Without a sacrificial commitment to God and the
people, the inconsistency between what the Salvation Army
claims and what I actually do as a Salvationist soon becomes
destructive of my own integrity as well as a disincentive to
those who might look to “imitate me as I imitate Christ”.
If I’m known as a lazy slob, hardly motivated to countersign
the salary cheque if it can possibly be avoided, the word will
get around quite soon. The same is true of course if what we
model is unhealthily driven and obsessive behaviour. If we
have within ourselves a deep and addictive need to be needed,
we will run ourselves (and others) ragged, and eventually burn
out. And as far as serving either the Lord or others is
concerned, that soon becomes counter-productive. People are
not silly; nor is God.
This is not beat-ourselves-up time. Of course
we are always people of mixed motivation, and our needing to
impress our peers, or to please our boss, or to placate our
own sense of inferiority, may have to be acknowledged. Any
blame and shame we might have taken on from family of origin
or absorbed by osmosis from a shame-based society, and the
perfectionism of a holiness theology gone sour, are burdens to
be laid aside so that they do not get in the way as we address
ourselves to the race that lies before us.

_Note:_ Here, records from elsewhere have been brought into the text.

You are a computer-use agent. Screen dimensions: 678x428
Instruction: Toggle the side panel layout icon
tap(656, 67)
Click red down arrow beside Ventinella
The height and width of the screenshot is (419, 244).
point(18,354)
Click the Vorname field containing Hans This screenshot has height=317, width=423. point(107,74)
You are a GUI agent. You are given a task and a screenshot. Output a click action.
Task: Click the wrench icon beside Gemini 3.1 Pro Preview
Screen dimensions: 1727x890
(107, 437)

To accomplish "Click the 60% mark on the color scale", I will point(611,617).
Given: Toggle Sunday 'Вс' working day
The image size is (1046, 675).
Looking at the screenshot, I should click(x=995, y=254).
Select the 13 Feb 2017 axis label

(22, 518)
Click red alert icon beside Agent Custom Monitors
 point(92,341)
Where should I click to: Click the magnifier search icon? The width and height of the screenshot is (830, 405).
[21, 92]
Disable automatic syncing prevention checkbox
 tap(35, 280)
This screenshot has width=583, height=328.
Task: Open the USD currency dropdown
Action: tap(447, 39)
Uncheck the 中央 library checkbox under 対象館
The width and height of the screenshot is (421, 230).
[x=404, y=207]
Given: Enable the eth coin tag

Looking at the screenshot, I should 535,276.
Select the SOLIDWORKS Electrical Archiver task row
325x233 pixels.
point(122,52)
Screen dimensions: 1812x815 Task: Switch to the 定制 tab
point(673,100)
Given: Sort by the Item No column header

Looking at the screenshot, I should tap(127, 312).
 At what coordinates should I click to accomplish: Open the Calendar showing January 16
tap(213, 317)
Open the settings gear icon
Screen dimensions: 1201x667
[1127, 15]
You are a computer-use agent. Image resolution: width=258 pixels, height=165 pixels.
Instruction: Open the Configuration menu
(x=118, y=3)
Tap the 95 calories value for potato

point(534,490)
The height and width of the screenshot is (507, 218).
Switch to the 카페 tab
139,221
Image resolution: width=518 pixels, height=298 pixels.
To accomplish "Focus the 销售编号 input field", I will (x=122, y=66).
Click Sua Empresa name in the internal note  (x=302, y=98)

The application of “reasonableness”
Which brings me back to Paul’s key word,
logikon,
“reasonable”; that is, “consistent with the gospel of grace”,
in Cranfield’s exegesis. If you like, that is the fly-wheel on
the engine of sacrifice, the weight of which not only helps
keep the engine turning but also prevents it from revving out
of control.
So, what would be “consistent with the gospel”,
and by what means might that be secured as our “default
setting”, instead of being the unattainable ideal of
over-responsibility on the one hand, or a complete discarding
of responsibility on the other? A proper application of
“reasonable” is the answer. That is, bringing our needs to the
only one who can meet them, a transforming experience of
grace; a conversion from self-salvation, to trust in the love
of God. Grace sets us free from the need to earn
brownie points and free to get stuck into the job. And
that attitudinal change can be followed up by (1) on-going,
practical measures taken to ensure accountability, with
appropriate supports (which are all part of being part of the
Body in the world), and (2) an on-going, deepening, personal
relationship with Jesus (which goes on transforming from
within).
[5]
Mat Badger, “The Changing Nature of Salvation Army
Officership: An Examination of the Impact of
Institutionalization on the Mission of the Salvation
Army”, eJournal of Aggressive Christianity 40
(December 2005/January 2006), on www.armybarmy.com.